◆ Exercise: Your answer should hold each line of the material that contains the word "agent".

◆ Extracted material:
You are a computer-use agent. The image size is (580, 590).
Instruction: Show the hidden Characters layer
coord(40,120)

* * *

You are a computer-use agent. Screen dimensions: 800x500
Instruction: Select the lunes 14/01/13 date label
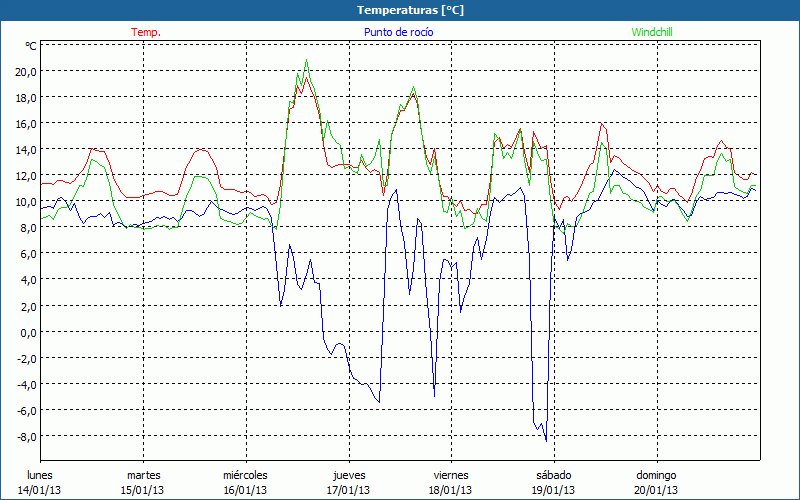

==

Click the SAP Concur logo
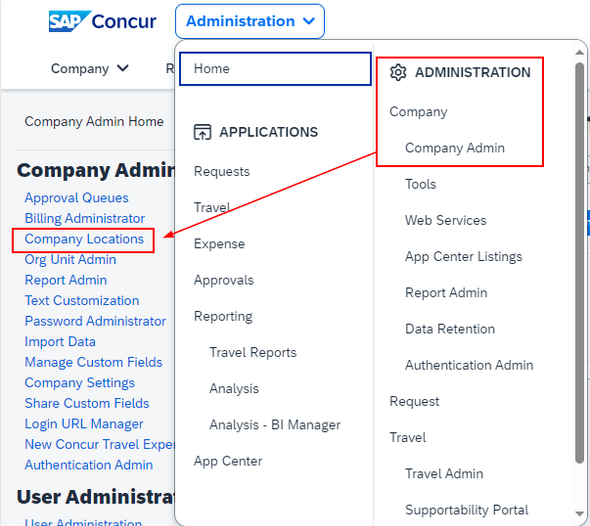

◆ Response box:
You are a computer-use agent. The image size is (580, 590).
You are a computer-use agent. Screen dimensions: 800x500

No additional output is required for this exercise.